## Your goal
The line with "Screen dimensions: 1024x640" through the last line of the entries: give these again exactly, and only these, without any pictures.
++++ Provided data
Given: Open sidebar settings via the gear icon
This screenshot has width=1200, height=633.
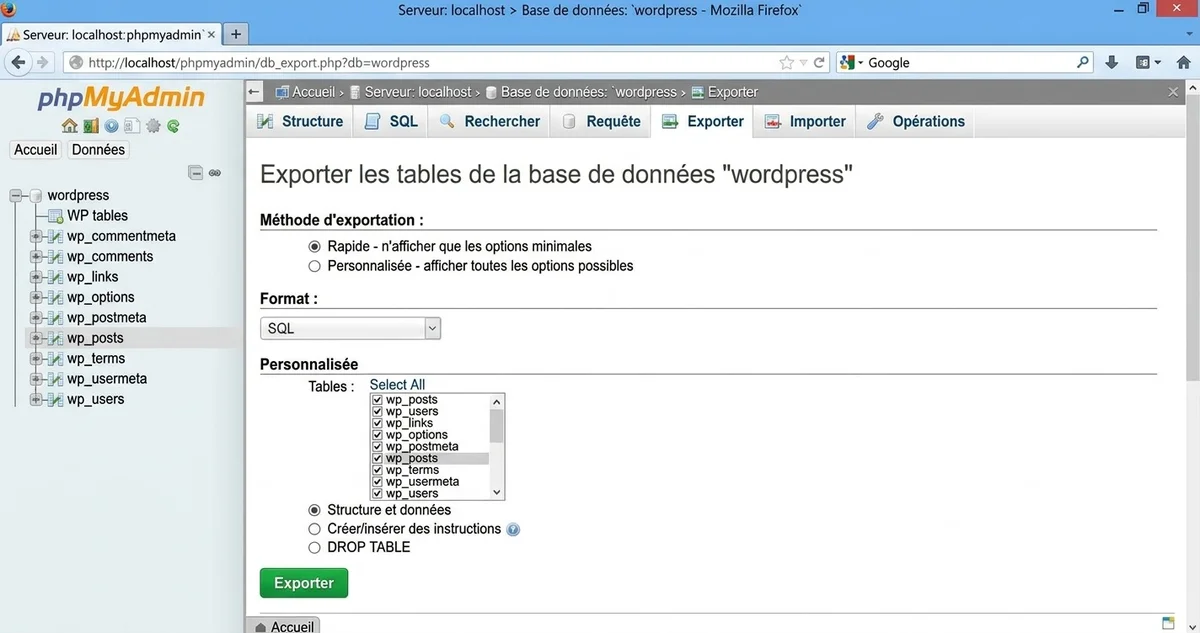Looking at the screenshot, I should point(152,127).
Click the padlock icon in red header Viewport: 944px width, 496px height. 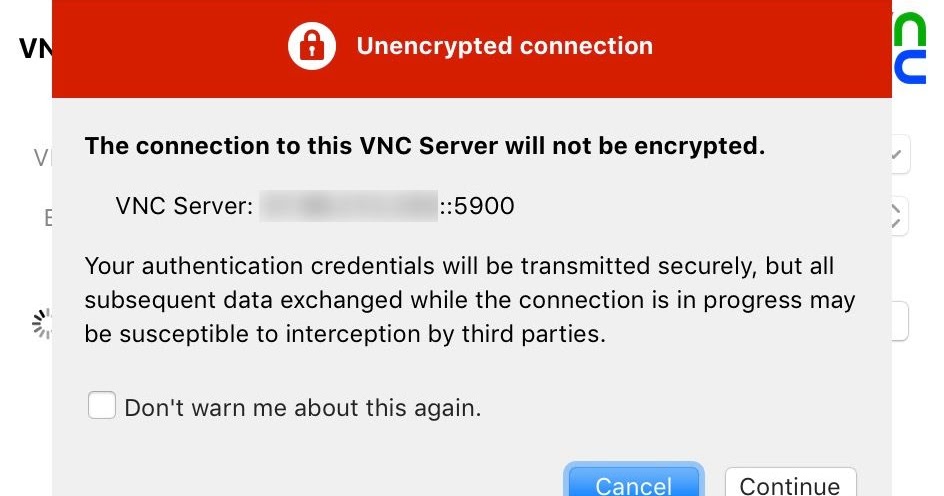tap(311, 46)
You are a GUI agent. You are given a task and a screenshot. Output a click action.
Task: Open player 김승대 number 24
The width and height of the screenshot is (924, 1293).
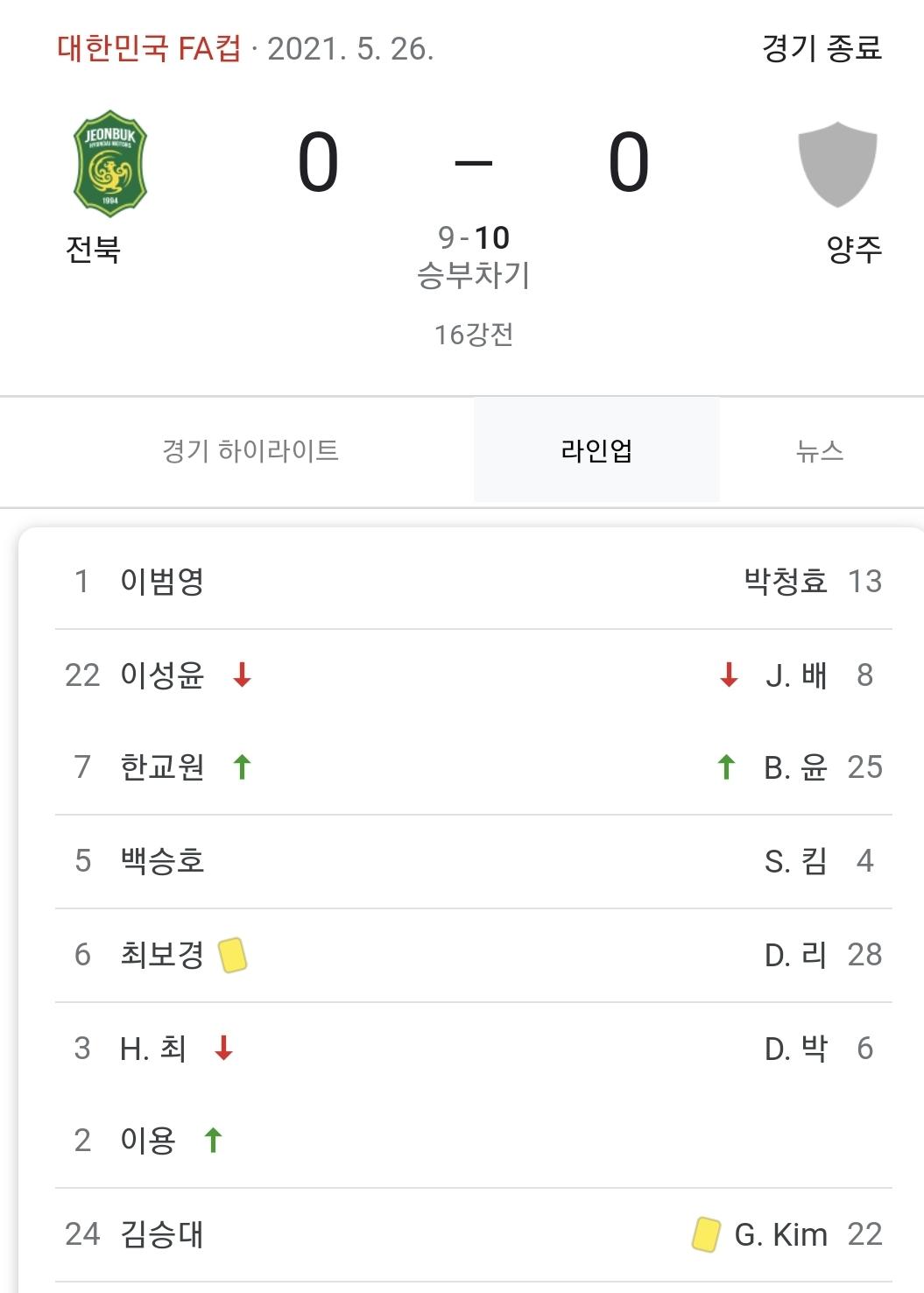click(162, 1234)
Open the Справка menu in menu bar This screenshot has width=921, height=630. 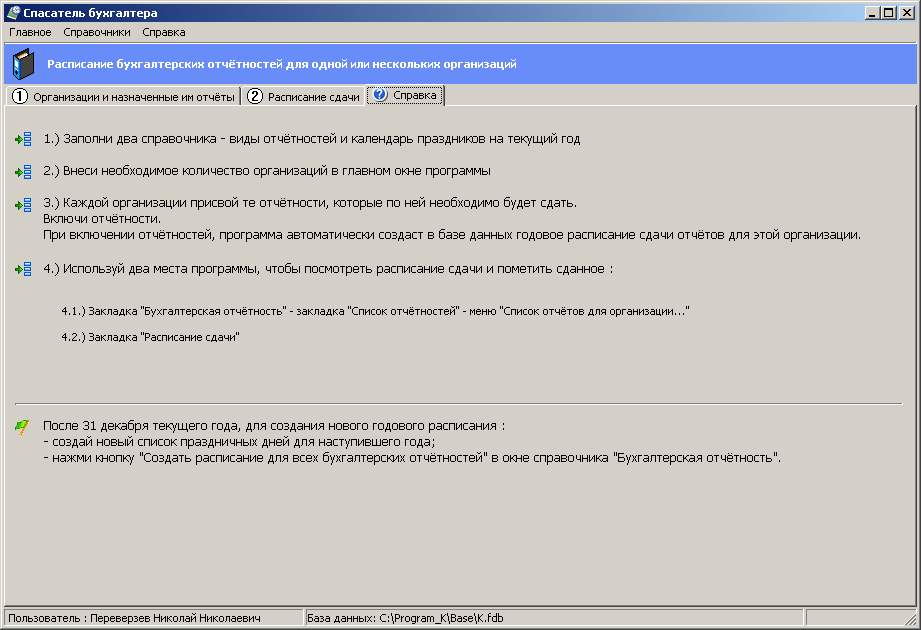click(x=164, y=32)
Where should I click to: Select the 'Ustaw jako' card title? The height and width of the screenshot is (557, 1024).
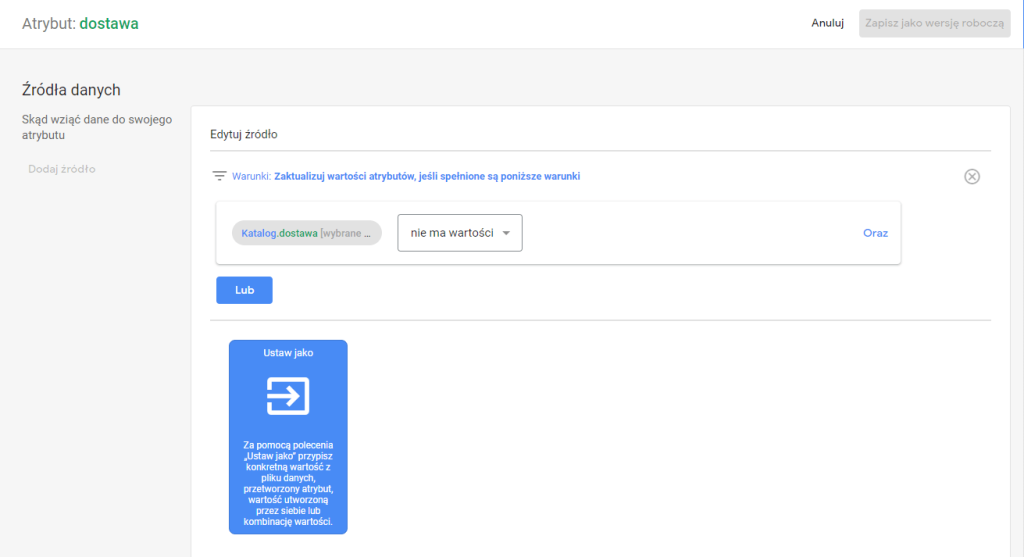tap(288, 353)
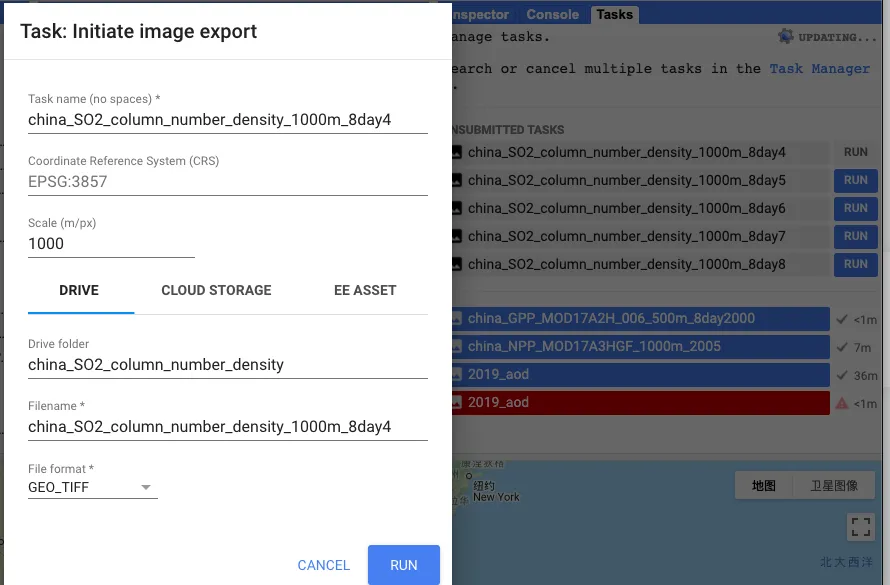Expand the china_NPP_MOD17A3HGF_1000m_2005 task
The width and height of the screenshot is (890, 585).
click(640, 347)
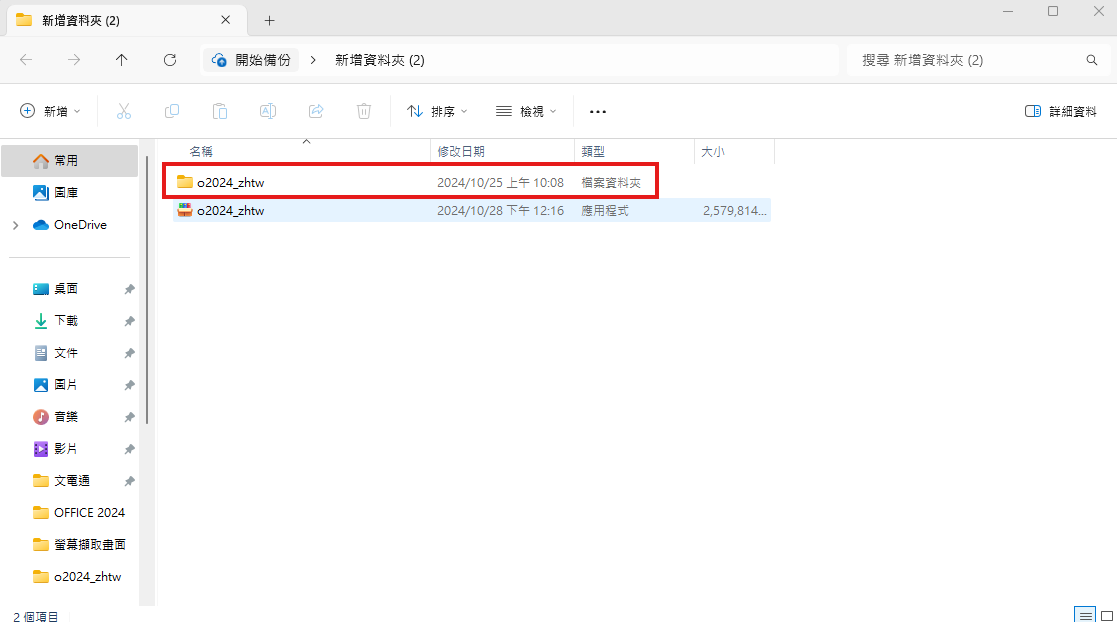This screenshot has width=1117, height=622.
Task: Refresh the current folder view
Action: click(x=170, y=60)
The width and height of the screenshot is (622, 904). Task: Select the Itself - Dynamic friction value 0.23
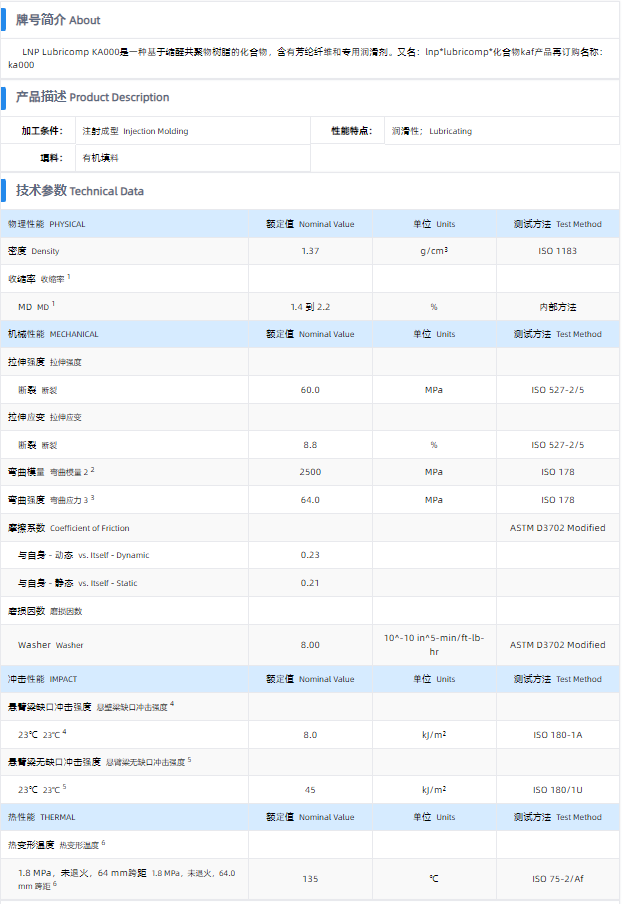coord(310,555)
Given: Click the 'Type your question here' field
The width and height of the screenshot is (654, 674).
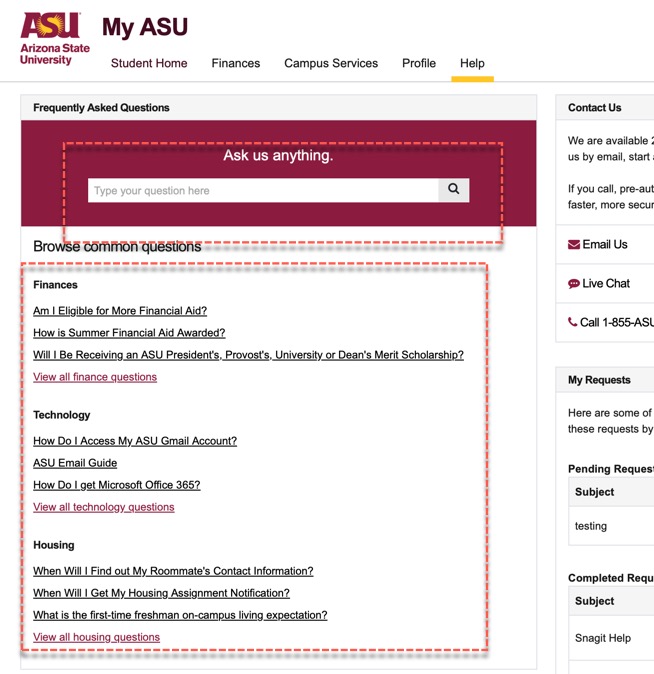Looking at the screenshot, I should click(x=263, y=190).
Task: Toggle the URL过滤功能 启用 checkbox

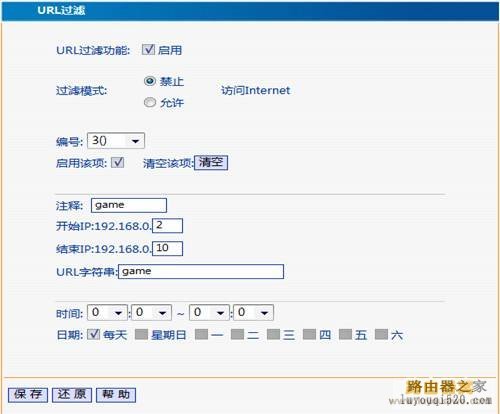Action: (x=148, y=50)
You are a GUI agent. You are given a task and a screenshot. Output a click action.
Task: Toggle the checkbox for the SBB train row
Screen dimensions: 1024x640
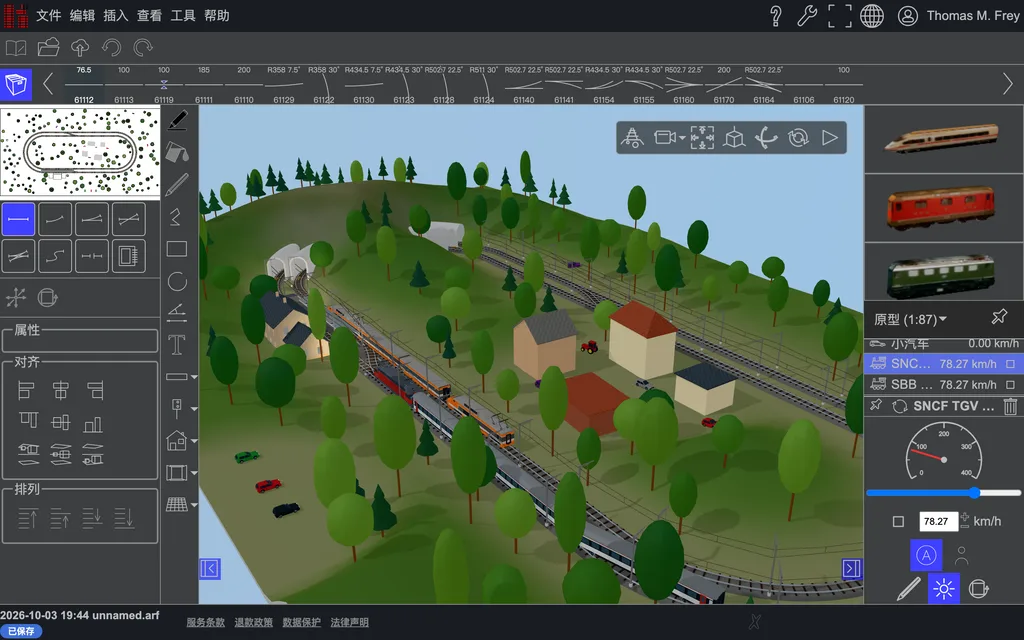pyautogui.click(x=1010, y=385)
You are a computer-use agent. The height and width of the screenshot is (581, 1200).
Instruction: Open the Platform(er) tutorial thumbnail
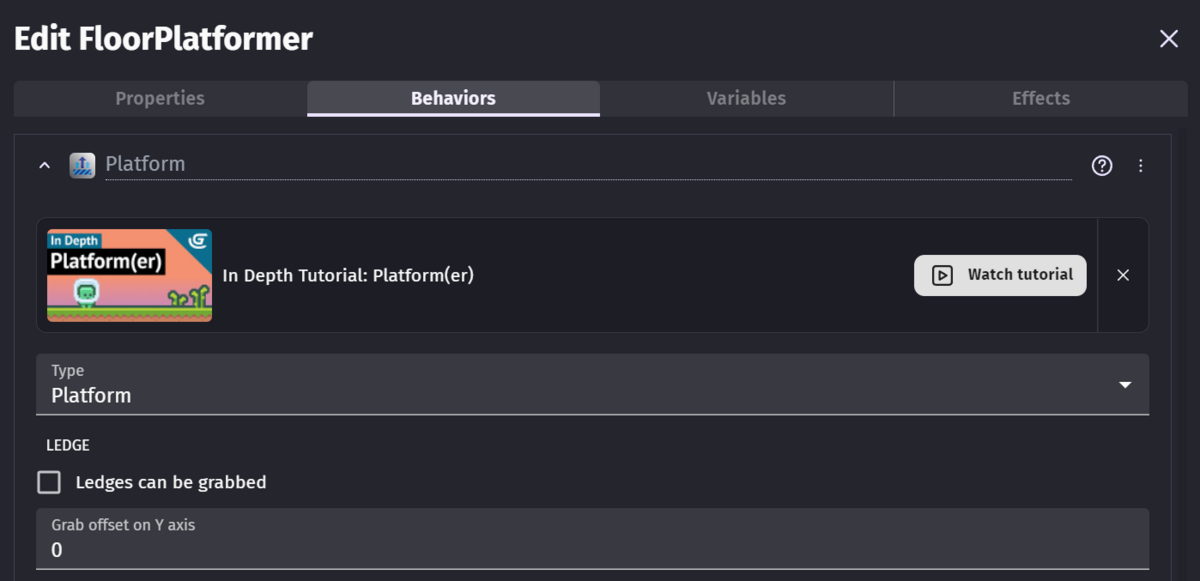(129, 275)
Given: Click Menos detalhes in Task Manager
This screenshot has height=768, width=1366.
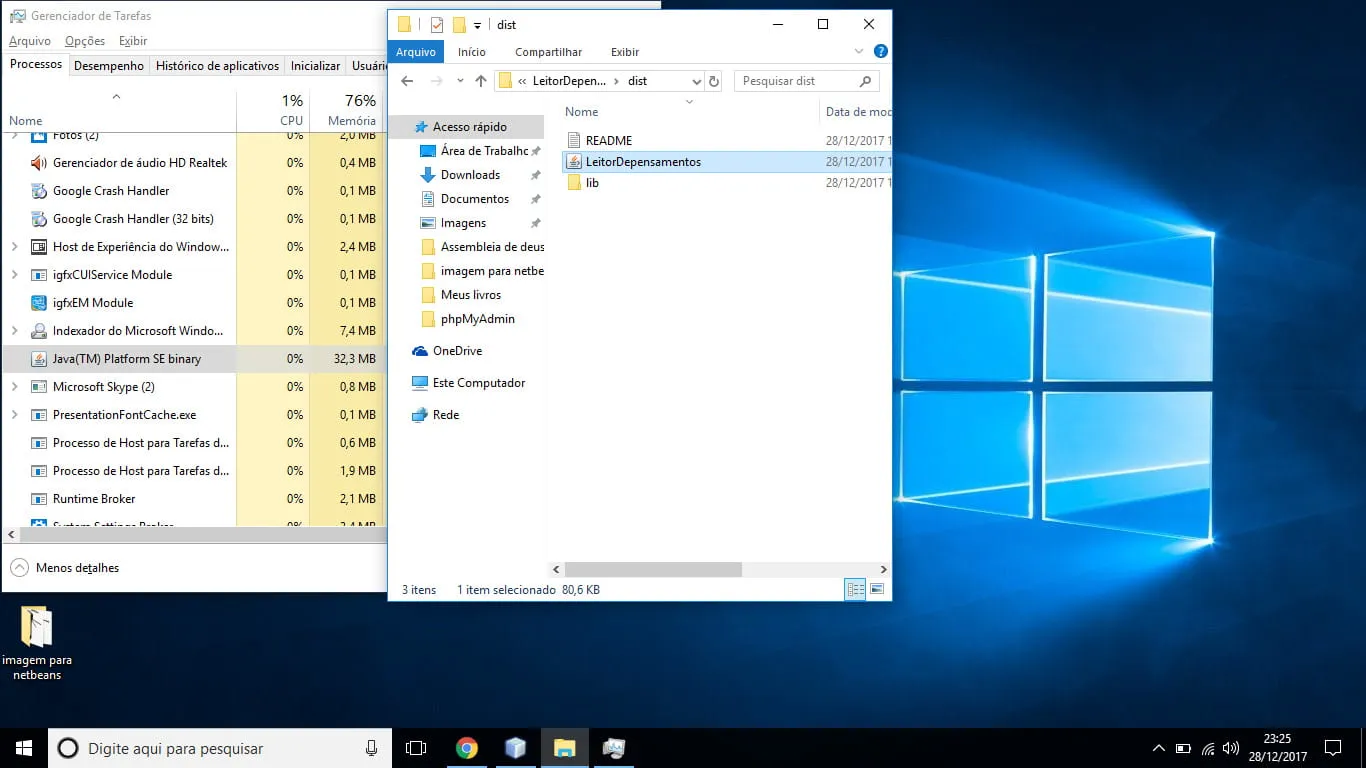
++++++++
## Exercise response
Screen dimensions: 1024x640
pyautogui.click(x=1010, y=385)
You are a computer-use agent. The height and width of the screenshot is (581, 1200).
Instruction: Open the Platform(er) tutorial thumbnail
(129, 275)
Given: Click Menos detalhes in Task Manager
This screenshot has height=768, width=1366.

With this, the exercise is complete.